**Dataset content**
* * * *

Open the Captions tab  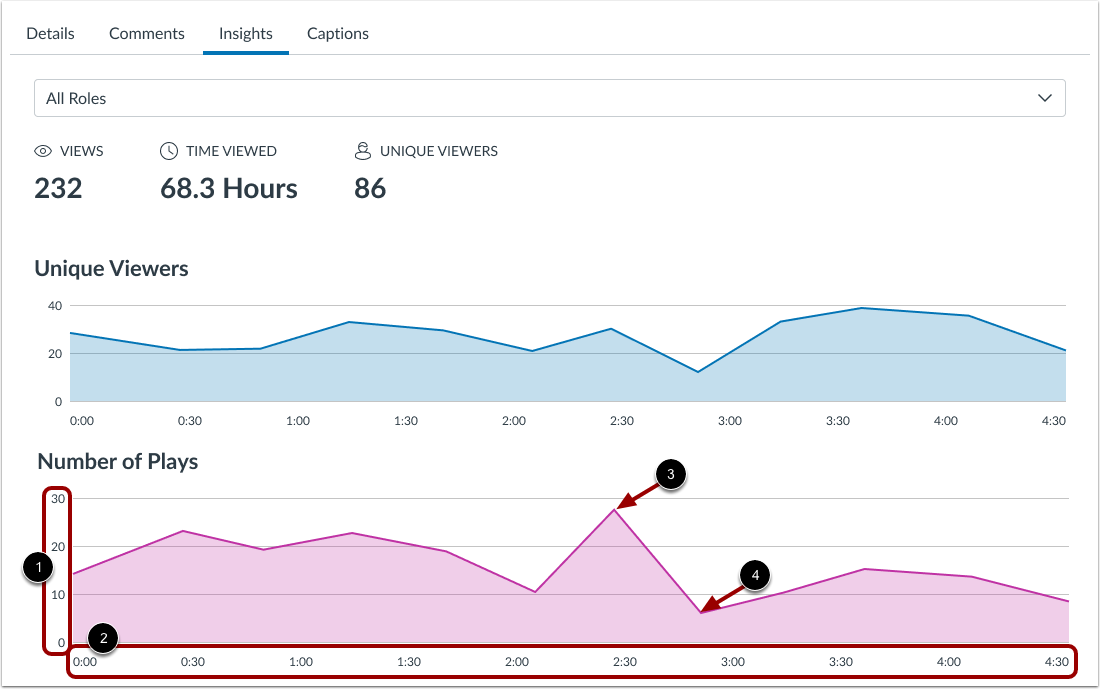click(337, 33)
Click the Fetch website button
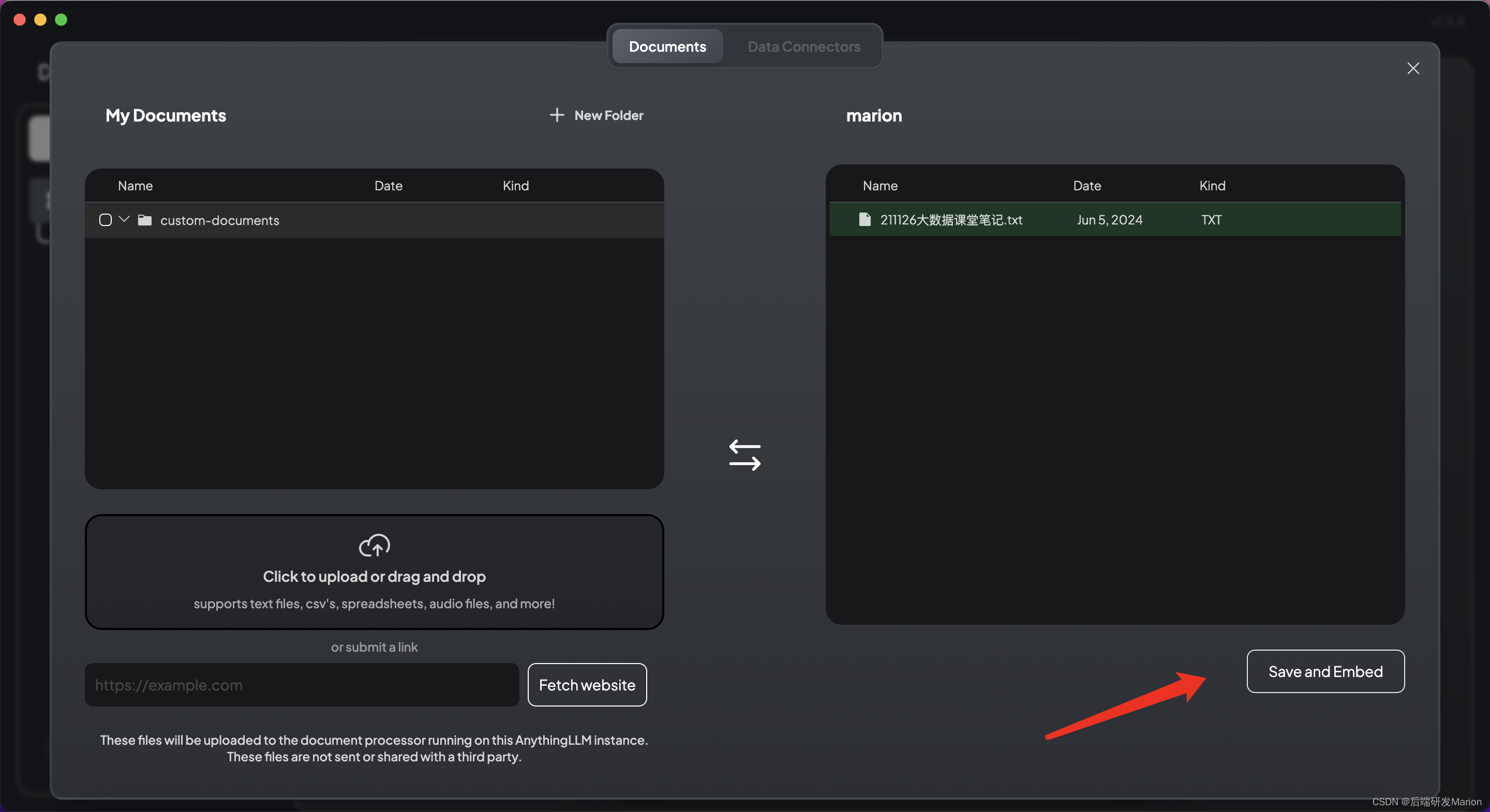The width and height of the screenshot is (1490, 812). 587,685
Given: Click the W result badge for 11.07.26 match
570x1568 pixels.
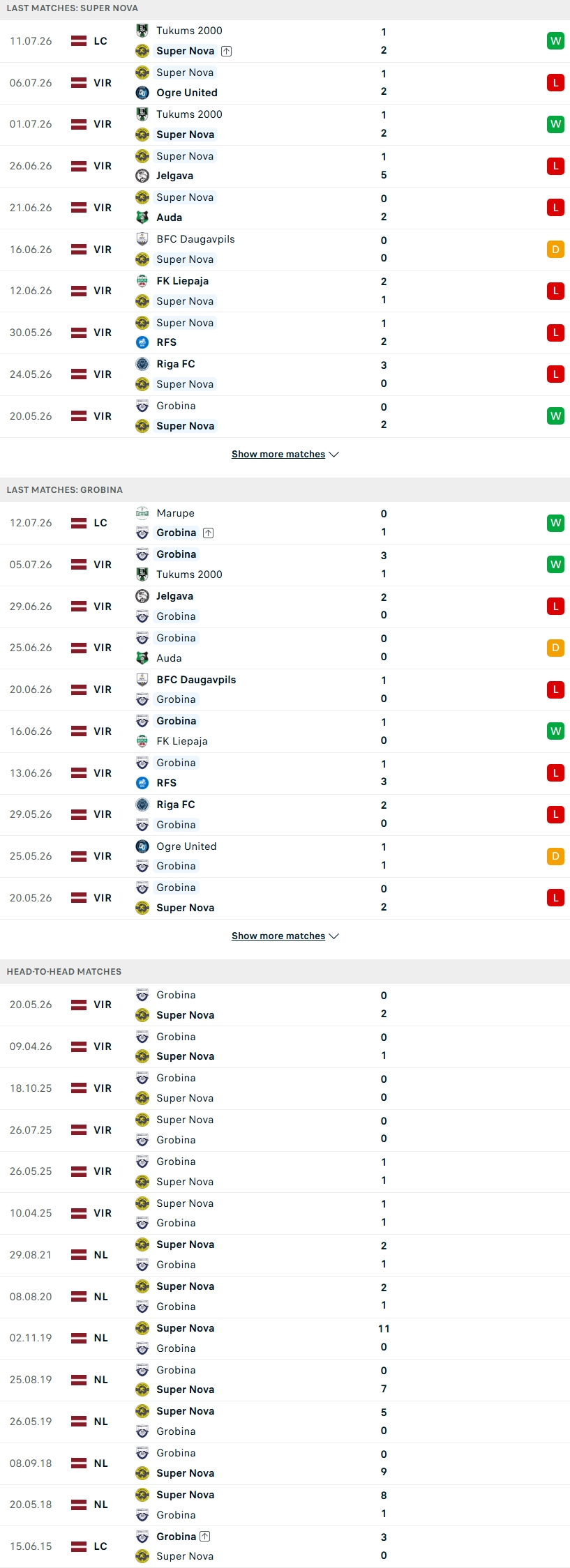Looking at the screenshot, I should point(555,41).
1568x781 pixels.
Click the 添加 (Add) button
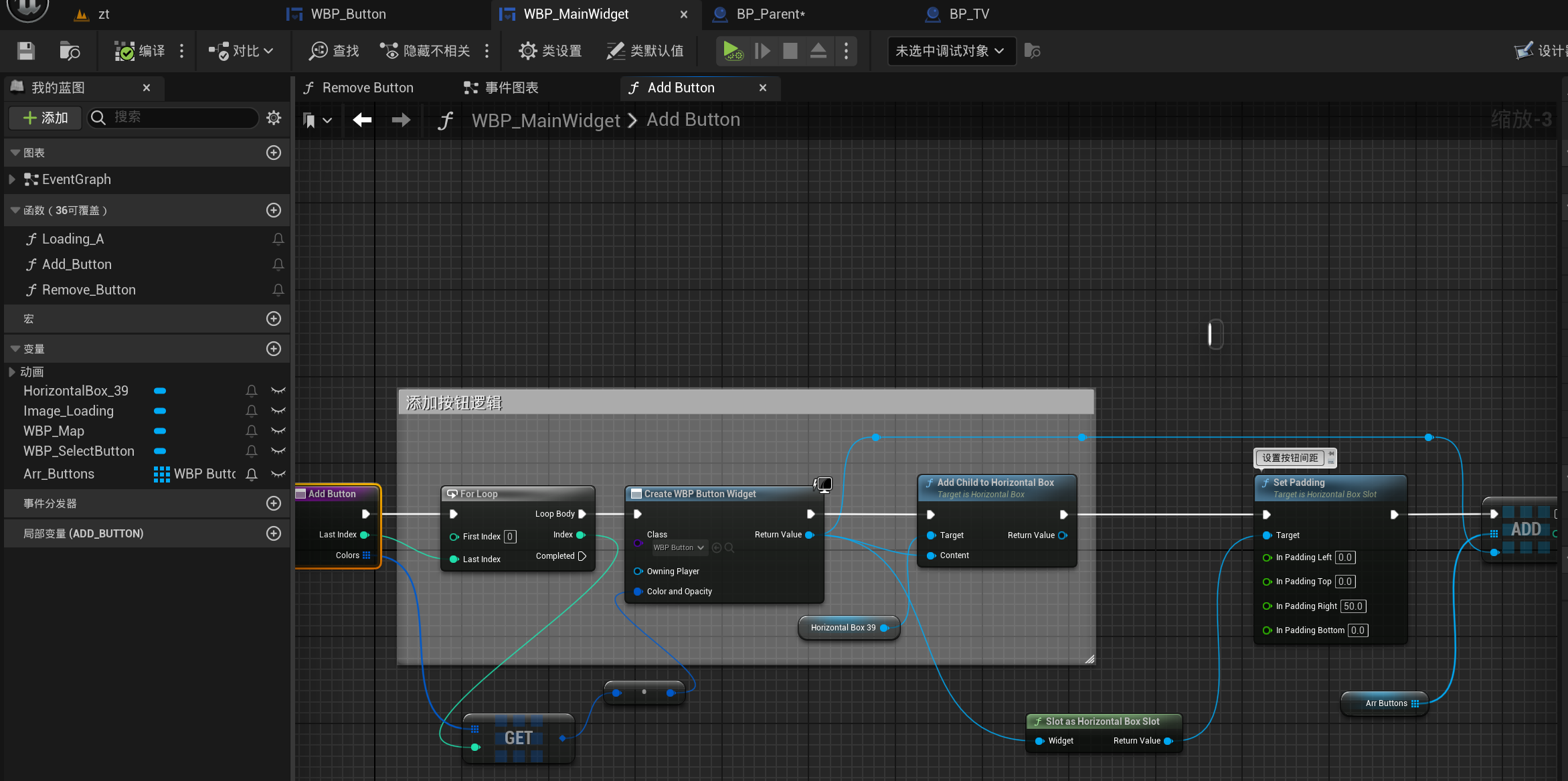[46, 118]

* * * *

**Given exercise**
Rewrite the listing from the line containing "Click the Fetch website button" through the end of the listing, replacing "button" with "control" and leaving everything else unchanged. Omit the pictures from your answer.

**Completed task**
Click the Fetch website control
The width and height of the screenshot is (1490, 812). 587,685
Given: Click the W result badge for 11.07.26 match
570x1568 pixels.
Looking at the screenshot, I should point(555,41).
1568x781 pixels.
Click the 添加 (Add) control
[46, 118]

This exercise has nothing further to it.